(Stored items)
━━━━━━━━━━
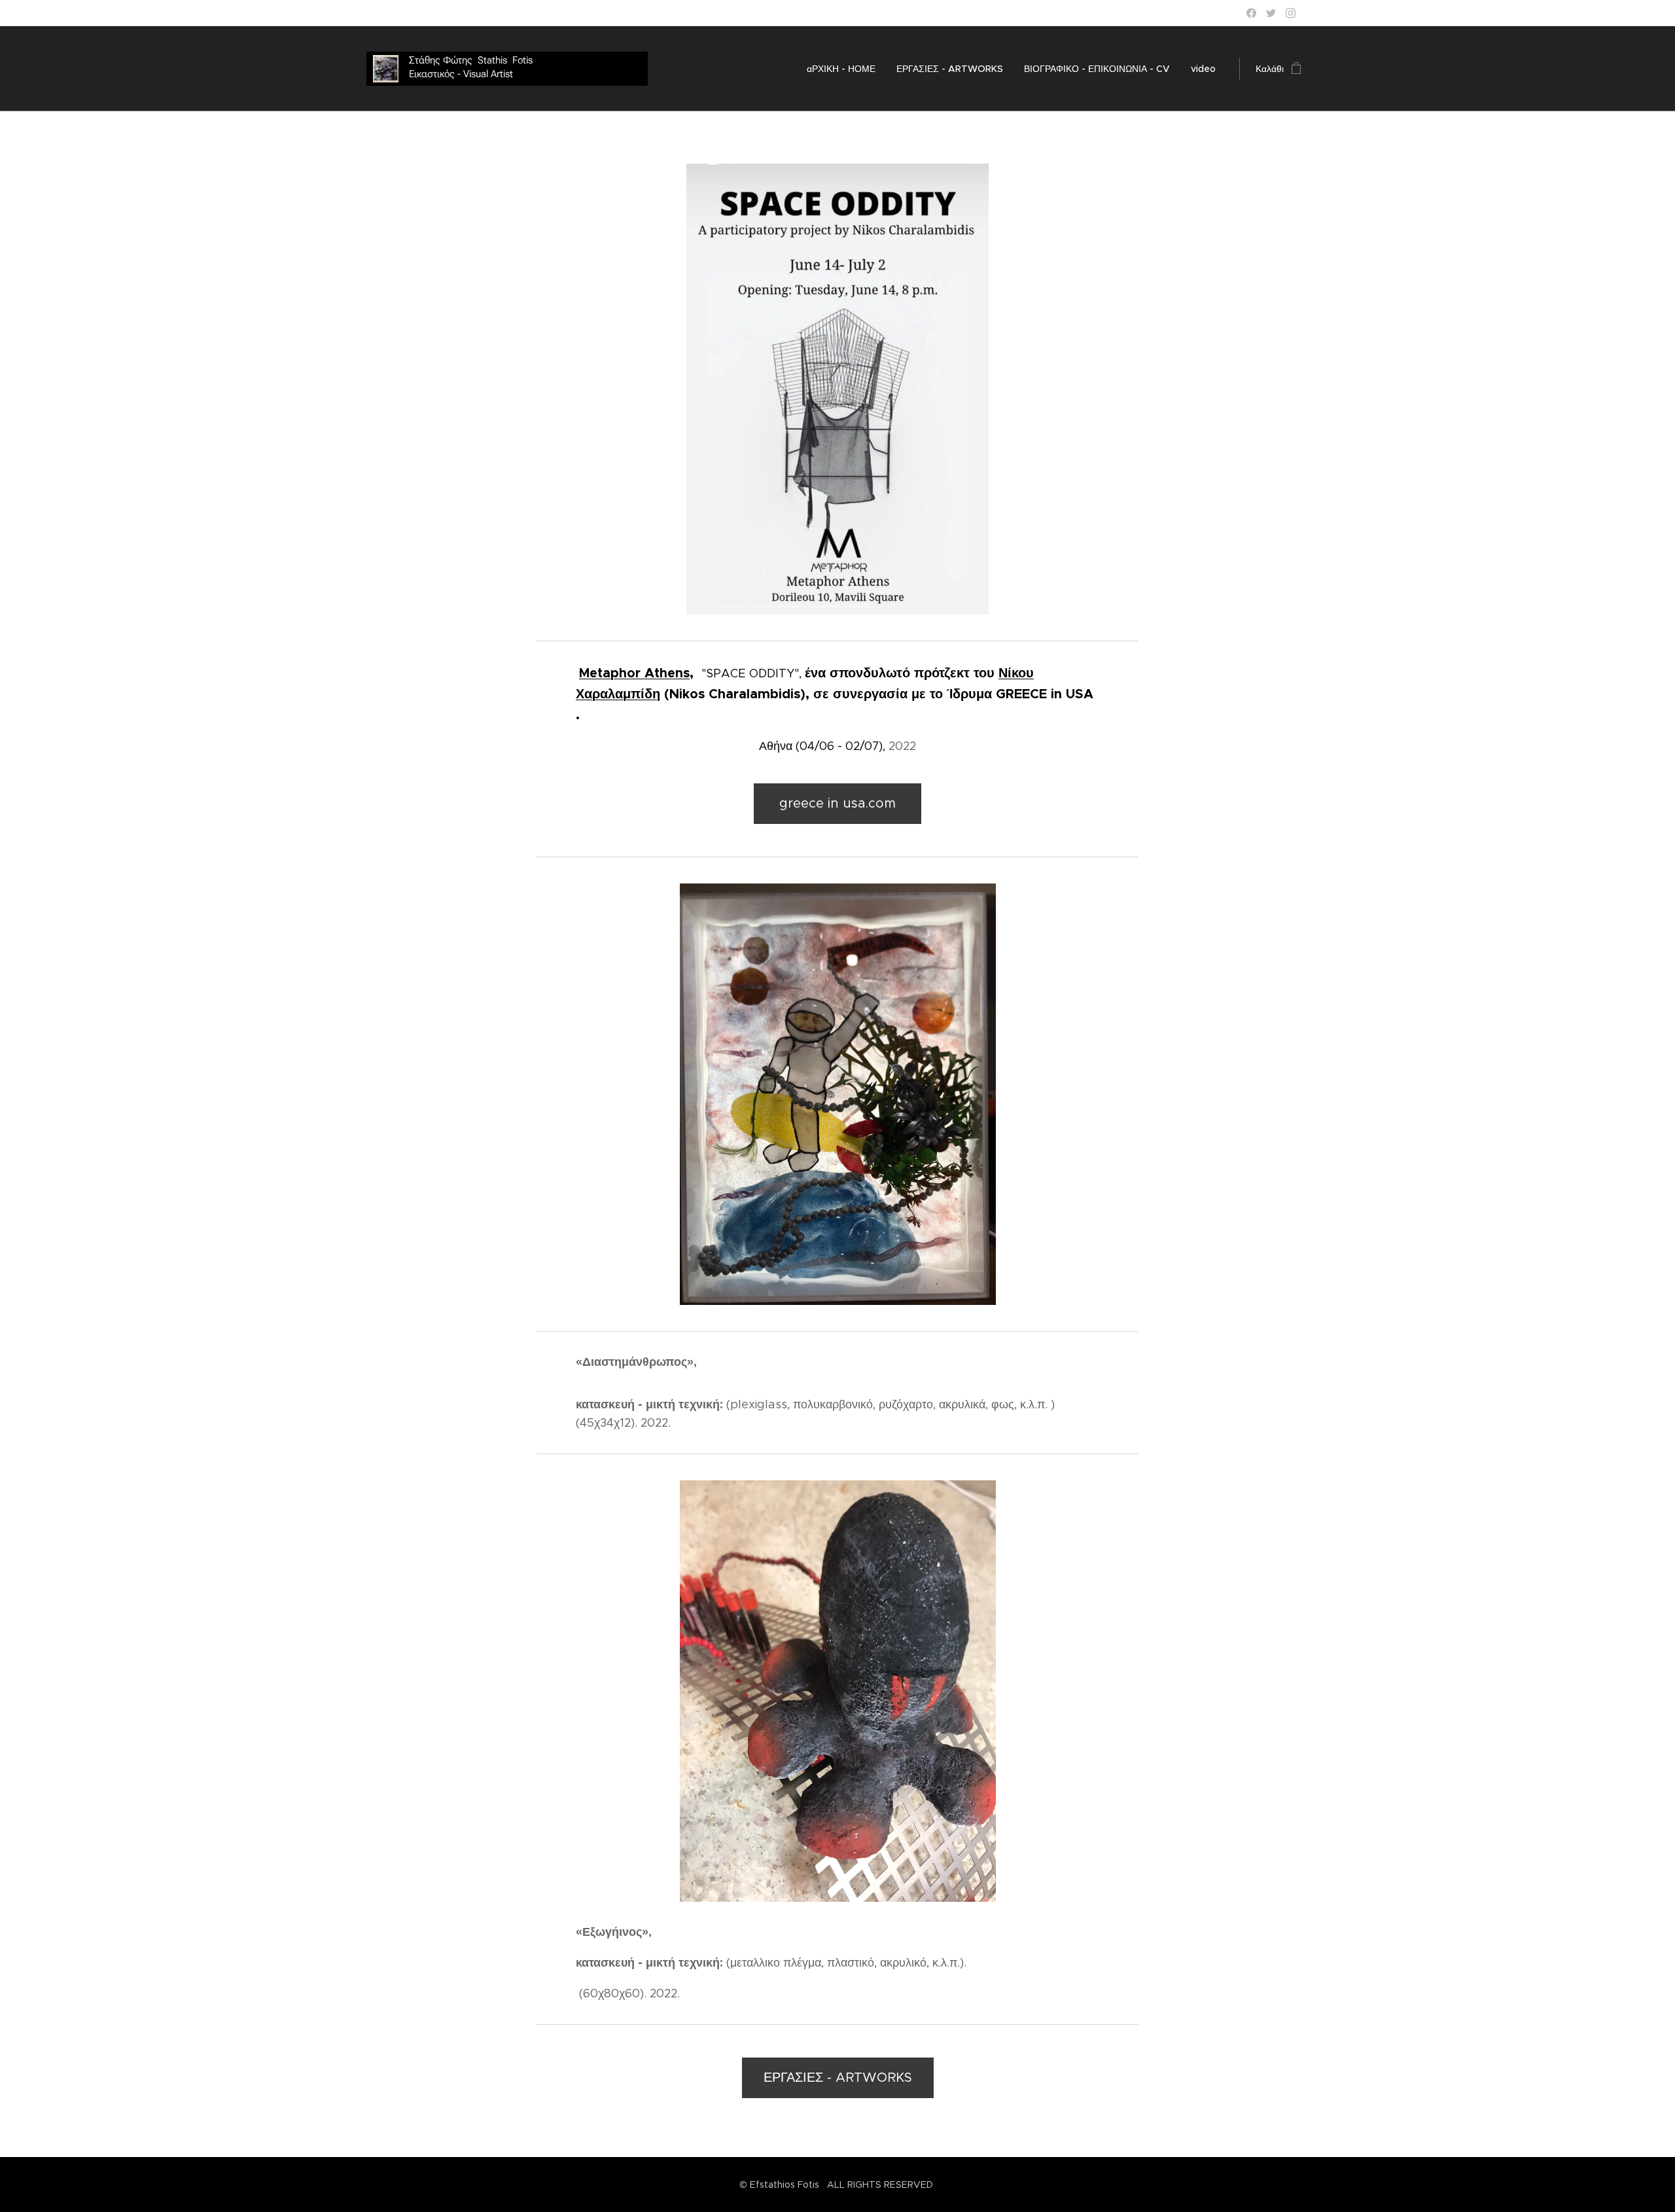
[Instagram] (1290, 13)
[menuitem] (844, 68)
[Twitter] (1271, 13)
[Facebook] (1251, 13)
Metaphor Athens (634, 672)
━━━━━━━━━━
• Exercise instructions: All of the entries above are to be written out exactly, with no pictures.

• Answer:
[Instagram] (1290, 13)
[menuitem] (844, 68)
[Twitter] (1271, 13)
[Facebook] (1251, 13)
Metaphor Athens (634, 672)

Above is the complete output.